** Opening Records for this task block **

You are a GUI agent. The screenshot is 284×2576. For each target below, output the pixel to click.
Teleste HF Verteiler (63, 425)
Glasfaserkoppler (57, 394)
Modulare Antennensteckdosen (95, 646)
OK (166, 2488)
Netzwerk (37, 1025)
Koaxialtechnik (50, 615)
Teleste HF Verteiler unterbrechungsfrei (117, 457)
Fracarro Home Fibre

** Closing Records for this task block **

Your job is to return all lines above that hold the word "Teleste".

Solved exercise
Teleste HF Verteiler (63, 425)
Teleste HF Verteiler unterbrechungsfrei (117, 457)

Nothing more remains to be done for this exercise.